Finnish rock (Finnish: suomirock or suomirokki—also known as Finnsrock, Finnrock or Finrock) refers to rock music made in Finland. The initial rock and roll boom of the 1950s was preceded by a long tradition of popular culture. Suomirock may refer to Finnish rock music in general or more narrowly rock music sung in the Finnish language.

Timeline
Finnish rock followed the common trends during the 50s and 60s. Usually Finnish rock bands performed covers or hit songs translated into Finnish. Eero Raittinen and his brother Jussi Raittinen are among the earliest rockers of the 1960s, alongside groups such as Jormas, Topmost and Ernos. The British band The Renegades found their biggest success in the 1960s Finland. Helsinki was the centre of Finnish rock and pop music during this period. Love Records was one of the first domestic record labels dedicated to Finnish rock, even though the label's roster also included jazz and political songs. Suomen Talvisota 1939-1940 represented Finnish underground, and their only album Underground-Rock (1970) is cited as a big influence among many current Finnish music-makers. Other Finnish underground/psychedelic bands of this era were The Sperm, Apollo and the ground-breaking Blues Section, which spawned Wigwam and Tasavallan Presidentti after its split.

At the beginning of the 1970s new artists emerged. Singer-songwriters such as Hector and Juice Leskinen started writing songs in Finnish, combining shades of irony, poetry and introspection with rock sound. Later in the seventies the new wave and punk brought more artists such as Pelle Miljoona, Eppu Normaali and Hassisen kone. Finnish rock had by now become independent.
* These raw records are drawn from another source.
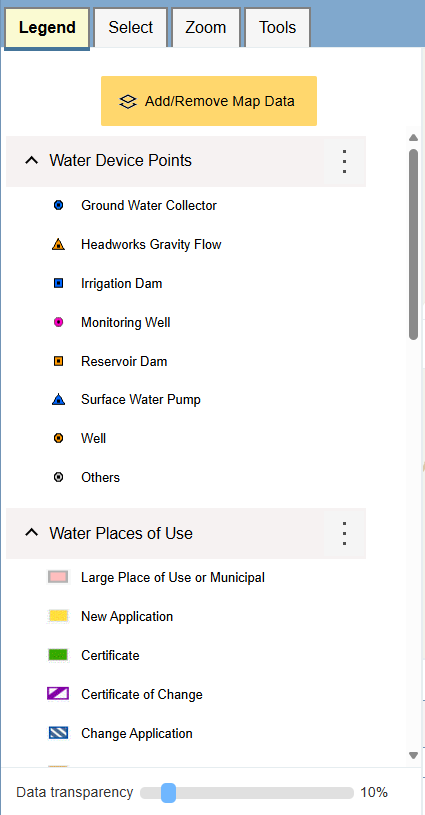
Task: Click the Reservoir Dam orange square icon
Action: (x=58, y=361)
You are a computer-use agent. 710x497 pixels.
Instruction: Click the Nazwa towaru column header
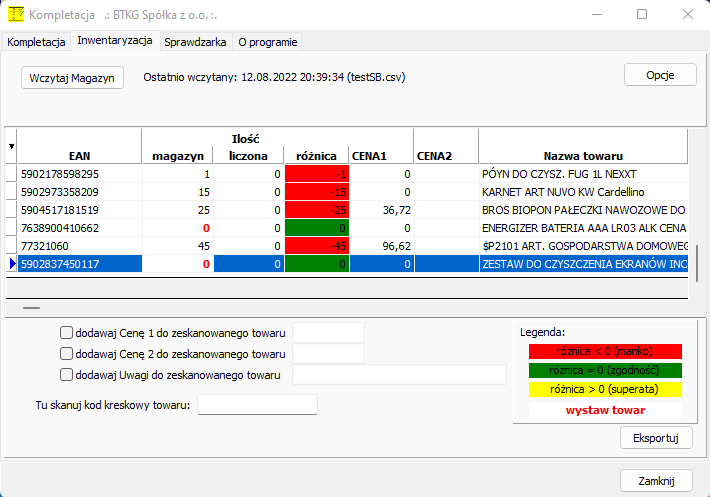(583, 156)
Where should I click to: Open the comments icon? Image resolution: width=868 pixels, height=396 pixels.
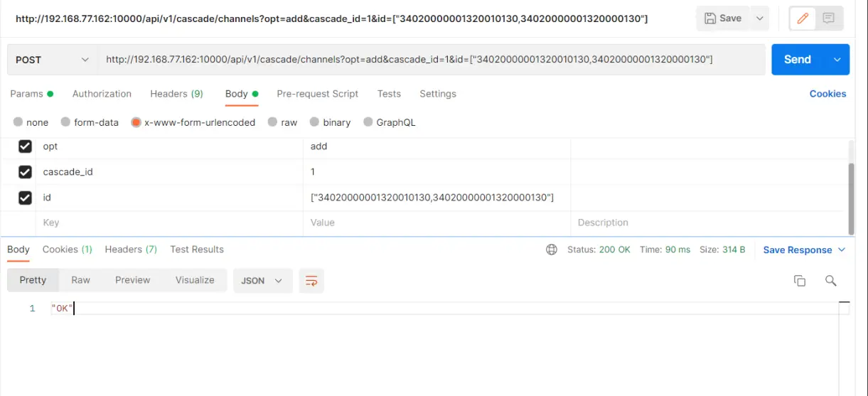click(828, 18)
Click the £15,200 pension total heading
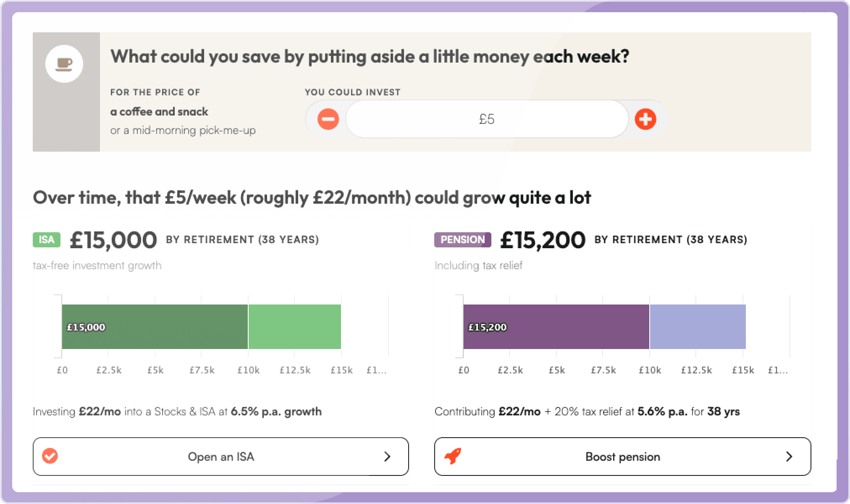 pyautogui.click(x=543, y=240)
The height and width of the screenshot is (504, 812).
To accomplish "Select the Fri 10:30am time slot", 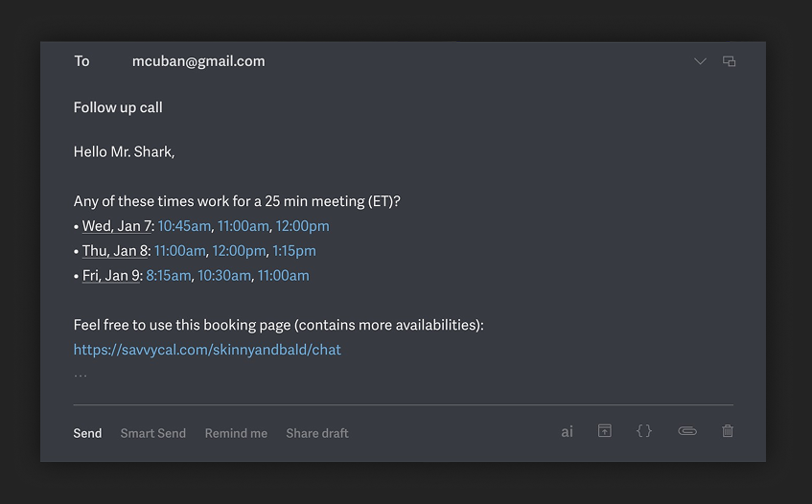I will [x=224, y=276].
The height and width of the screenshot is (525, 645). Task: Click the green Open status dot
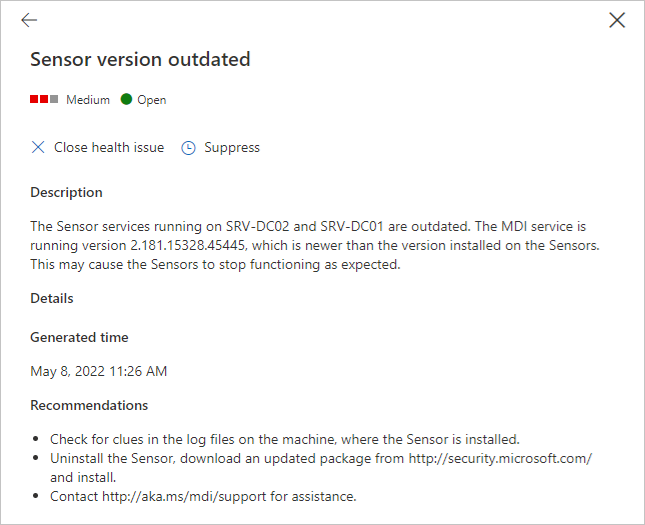[126, 100]
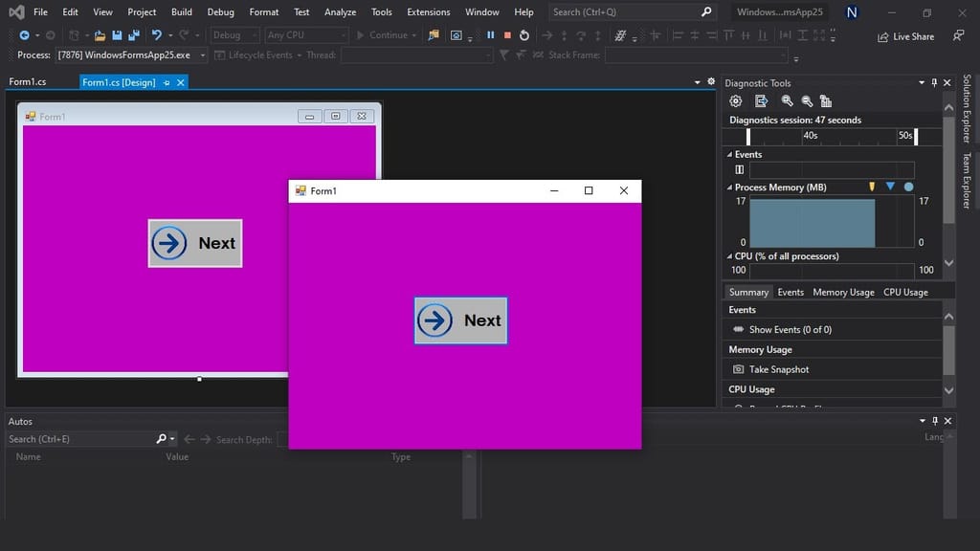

Names such as Dave Lindholm, Tuomari Nurmio and Ismo Alanko continued with their own styles. Tampere became at the turn of the 1970s and 80s the most vibrant town in rock culture, spawning "Manserock" as rock music by the town's artists was called.

Hurriganes, fronted by Remu Aaltonen, was one of the best-known groups in Finland. This 1970s group played hard-hitting, boogie-based simple rock, and their song "Get on" is almost anthemic in Finland. Ex-Hurriganes guitarist Albert Järvinen would later collaborate with the likes of Lemmy Kilmister of Motörhead fame, issuing the Countdown 12" single, with Lemmy featuring on lead vocals on the title track, under the name of Albert Järvinen Band. Other seminal groups were Dingo, a pop-rock group idolized by teenagers, and Yö, whose "Joutsenlaulu" remains to the day one of the most played songs in radio and karaoke. Kingston Wall was a cult band of the early 90s, combining psychedelic influences with hard rock, played by power trio and fronted by Petri Walli. J. Karjalainen has also remained popular since the early 1980s. Well-known Finnish band CMX also formed in 1985, transforming from a hardcore punk sound through progressive, metal, and hard rock sounds.

Success abroad

The earliest Finnish rock bands to gain any notoriety were progressive rock bands like Tasavallan Presidentti and Wigwam.  Though for a time they seemed poised to break through in Europe, international fame eluded them. 1980s bands were similarly unable to find an international following, such as Gringos Locos and Havana Black; one exception to this was Hanoi Rocks, a popular glam rock band. They are still the most respected Finnish group abroad. For example, in Japan there's still almost fanatic Hanoi Rocks fans. Though the band collapsed on the verge of final international breakthrough, they were the source of inspiration for glam rock bands of the 1980s including Guns N' Roses.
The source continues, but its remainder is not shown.